The final design took some juggling around since I also had to worry
about second harmonic RF and series resonance.
>
>Well, when a choke is resonant ABOVE the operating frequency, I too
>notice
>things go easier. I'm used to that condition on 160M, where a
>self-parallel-resonant choke, an inch in diameter requires about 350
>turns!
>So in this case I went for a parallel resonance closer to 80M or
>even
>above. (For the reasons you listed in an earlier post--difficulties on
>the
>higher bands with many turns). With the resonance above F-Op, the
>choke
>reflects what I have heard called, "negative inductive reactance" into
>the
>tank circuit. It has that familiar effect of canceling some of the
>capacity
>of C1, forcing us to increase the value of C1 higher than predicted.
>More
>circulating current also flows in the choke winding.
>
>Now, when the choke's fundamental resonance is right on F-Op, no
>reactance
>is reflected in, and the choke's Z is very high indeed. I'm doing this
>on
>80M. But, the same choke on 40M reflects "negative capacitive
>reactance"
>into the tank, causing C1 to be smaller than predicted, and again
>some
>additional circulating current flows in the choke. All this tested by
>dipping, and on the air. (This amp now covers only 80M at present,
>purist
>style).
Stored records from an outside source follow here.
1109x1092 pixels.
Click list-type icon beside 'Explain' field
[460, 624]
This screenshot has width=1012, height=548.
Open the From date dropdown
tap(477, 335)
Above 40M a series resonant mode happens, so this
>single-segment
>choke is not for multi-band use at all.
>
>About your instability situation, the type of reactance your tank
>"sees"
>with the 50 mHz or the 70 mHz resonance inserted, must be influenced
>in
>much the same manner as if you placed a small shunt cap across the
>choke to
>ground, or did not do so. The reactance of the higher-resonace choke
>must
>counteract some other undesireable VHF resonance, maybe? That's all I
>can
>come up with, but it's fun imagining :-)
I havent heard anyone comment on the Drake choke designs which have a
fixed C across the upper half of the choke. I should see if I still have
one of those chokes in the junk box and run some tests. The L-4B for
instance covered 6.5 to 30MHz continuous and was/is very popular in
foreign embassy service. I believe the L-7 used the same choke.